Snus is regulated under Swedish national laws

The objective of protecting public health is firmly anchored in the foundations of the EU. According to CJEU, the importance of that objective, in particular, with regard to protecting young people is such that it justifies even substantial negative economic consequences (Case C‑221/10, Para. 99 and the case law cited).

The Tobacco Products Directive (2014/40/EU) aims for a high level of public health protection and, in particular, the protection of young people. The directive sets strict limits for maximum levels of nicotine and other substances in tobacco and related products, and prohibits the placing on the market of tobacco products with a characterizing flavour. These conditions do not apply to snus, as it is regulated by Swedish national legislation, primarily under food law, which does not restrict the levels of nicotine nor the flavours that appeal to young people.

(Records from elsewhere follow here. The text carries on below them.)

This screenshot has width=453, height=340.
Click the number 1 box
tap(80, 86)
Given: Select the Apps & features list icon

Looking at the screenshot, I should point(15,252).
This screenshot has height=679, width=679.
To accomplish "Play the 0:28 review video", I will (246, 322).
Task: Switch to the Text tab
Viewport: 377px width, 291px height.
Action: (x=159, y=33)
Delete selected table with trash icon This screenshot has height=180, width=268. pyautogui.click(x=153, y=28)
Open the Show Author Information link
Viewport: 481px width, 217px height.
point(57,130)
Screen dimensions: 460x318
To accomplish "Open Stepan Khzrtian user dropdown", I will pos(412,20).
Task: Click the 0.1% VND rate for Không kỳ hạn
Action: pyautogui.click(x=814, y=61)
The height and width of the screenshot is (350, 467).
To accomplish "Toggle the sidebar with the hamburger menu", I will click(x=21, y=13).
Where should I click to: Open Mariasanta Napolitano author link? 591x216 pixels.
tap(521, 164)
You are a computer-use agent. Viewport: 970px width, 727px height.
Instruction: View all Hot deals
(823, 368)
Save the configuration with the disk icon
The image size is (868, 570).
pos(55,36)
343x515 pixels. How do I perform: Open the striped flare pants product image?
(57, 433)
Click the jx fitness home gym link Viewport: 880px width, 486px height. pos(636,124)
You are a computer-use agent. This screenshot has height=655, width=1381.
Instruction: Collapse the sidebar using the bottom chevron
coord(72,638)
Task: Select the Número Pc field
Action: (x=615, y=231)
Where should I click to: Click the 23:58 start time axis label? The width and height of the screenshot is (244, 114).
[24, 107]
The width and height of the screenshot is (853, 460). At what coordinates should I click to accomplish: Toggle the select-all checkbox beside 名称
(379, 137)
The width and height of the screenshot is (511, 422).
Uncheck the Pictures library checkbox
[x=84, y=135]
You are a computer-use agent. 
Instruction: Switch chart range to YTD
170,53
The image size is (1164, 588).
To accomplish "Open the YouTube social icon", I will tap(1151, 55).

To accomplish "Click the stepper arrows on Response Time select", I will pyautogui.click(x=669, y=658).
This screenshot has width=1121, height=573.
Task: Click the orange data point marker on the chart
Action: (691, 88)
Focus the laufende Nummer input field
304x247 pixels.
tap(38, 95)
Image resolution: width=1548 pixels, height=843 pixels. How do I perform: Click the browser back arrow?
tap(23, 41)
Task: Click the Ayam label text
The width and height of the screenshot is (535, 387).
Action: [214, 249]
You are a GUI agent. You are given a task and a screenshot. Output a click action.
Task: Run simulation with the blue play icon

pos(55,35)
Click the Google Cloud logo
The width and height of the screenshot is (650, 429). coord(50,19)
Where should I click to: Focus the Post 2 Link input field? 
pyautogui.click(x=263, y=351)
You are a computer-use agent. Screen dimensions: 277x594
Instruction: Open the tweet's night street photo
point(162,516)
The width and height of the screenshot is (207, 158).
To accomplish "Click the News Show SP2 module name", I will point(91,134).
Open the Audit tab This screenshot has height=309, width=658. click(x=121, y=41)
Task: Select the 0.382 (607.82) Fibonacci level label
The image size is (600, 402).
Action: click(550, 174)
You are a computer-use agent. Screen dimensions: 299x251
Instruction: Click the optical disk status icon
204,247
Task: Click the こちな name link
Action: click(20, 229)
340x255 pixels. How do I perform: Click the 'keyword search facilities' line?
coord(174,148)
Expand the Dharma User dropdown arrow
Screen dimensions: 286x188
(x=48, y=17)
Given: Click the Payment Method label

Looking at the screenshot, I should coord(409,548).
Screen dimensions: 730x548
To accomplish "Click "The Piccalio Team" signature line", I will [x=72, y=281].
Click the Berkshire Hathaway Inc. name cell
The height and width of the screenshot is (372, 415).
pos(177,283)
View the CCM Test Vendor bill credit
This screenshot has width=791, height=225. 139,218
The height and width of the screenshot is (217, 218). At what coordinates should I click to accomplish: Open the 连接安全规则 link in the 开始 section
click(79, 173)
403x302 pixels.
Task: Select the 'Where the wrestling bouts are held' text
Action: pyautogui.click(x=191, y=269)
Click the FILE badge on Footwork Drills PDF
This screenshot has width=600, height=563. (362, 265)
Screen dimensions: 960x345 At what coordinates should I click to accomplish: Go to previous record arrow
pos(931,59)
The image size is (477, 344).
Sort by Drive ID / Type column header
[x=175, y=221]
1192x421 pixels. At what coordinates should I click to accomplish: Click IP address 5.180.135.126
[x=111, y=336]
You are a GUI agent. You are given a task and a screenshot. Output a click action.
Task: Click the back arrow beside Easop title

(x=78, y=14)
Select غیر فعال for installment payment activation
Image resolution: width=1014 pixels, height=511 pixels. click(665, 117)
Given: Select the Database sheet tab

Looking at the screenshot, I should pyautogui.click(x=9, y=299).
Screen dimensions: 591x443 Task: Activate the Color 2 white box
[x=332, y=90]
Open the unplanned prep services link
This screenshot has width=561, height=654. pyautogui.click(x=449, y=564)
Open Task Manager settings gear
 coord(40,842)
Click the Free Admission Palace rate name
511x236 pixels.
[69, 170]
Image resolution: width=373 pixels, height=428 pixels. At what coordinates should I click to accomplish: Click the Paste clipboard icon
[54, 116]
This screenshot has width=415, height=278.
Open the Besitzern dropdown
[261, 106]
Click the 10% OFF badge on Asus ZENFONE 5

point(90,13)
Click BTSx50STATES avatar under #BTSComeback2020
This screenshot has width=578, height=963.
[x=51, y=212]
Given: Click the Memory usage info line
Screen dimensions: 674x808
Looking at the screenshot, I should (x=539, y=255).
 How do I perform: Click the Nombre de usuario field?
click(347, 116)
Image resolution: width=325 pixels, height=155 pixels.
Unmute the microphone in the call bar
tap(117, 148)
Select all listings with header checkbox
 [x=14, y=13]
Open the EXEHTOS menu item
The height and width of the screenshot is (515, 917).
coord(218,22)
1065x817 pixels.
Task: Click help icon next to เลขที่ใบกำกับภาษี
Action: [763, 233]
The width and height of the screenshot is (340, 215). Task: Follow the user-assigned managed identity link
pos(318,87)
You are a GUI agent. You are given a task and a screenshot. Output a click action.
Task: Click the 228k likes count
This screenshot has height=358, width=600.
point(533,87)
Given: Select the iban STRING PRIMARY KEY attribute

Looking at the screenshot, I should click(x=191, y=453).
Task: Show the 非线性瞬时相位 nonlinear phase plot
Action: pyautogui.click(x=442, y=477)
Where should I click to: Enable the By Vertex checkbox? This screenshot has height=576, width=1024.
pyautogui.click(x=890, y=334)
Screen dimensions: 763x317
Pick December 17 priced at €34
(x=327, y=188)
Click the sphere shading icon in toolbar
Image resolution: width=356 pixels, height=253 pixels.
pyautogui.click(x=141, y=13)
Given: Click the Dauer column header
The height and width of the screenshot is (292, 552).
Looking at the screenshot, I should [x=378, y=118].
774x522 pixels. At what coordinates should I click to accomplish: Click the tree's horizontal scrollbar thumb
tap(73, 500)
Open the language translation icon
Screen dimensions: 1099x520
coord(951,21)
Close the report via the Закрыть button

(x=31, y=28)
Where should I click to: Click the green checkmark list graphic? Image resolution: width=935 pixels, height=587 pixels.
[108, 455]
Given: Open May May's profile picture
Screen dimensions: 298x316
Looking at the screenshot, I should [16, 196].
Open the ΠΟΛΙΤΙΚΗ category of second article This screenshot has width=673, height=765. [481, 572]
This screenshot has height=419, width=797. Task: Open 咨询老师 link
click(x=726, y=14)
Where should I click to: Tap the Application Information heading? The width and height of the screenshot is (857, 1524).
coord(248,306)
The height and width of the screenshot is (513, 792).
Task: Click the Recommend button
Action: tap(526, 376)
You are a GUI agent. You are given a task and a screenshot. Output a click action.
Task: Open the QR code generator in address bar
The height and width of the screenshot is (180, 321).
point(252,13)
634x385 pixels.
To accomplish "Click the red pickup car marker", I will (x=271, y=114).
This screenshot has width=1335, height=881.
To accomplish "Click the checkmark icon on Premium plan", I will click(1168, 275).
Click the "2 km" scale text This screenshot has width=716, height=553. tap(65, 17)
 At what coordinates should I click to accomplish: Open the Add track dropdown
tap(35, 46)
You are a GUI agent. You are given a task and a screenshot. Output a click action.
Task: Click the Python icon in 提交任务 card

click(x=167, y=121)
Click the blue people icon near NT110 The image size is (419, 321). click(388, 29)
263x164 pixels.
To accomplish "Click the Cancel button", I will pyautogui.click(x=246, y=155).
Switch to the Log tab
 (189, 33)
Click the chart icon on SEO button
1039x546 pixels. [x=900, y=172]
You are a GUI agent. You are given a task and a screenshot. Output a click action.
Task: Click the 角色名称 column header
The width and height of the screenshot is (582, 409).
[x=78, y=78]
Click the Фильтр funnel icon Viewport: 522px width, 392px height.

While the legislation in Sweden conforms with the terms of the exemption, the public health impact of snus use on young people in the neighbouring countries of Sweden is currently considerable. The availability of snus in a great variety of flavours and packaging especially aimed at young users highlights the public health impact of the Swedish exemption. This, together with large-scale smuggling of snus, raises whether the exemption obtained by Sweden can be justified from a public health and internal market perspective. Given that the Accession Treaty may be difficult to change, it should be considered how Sweden could be made to share the burden of preventing illegal exports of snus on its borders.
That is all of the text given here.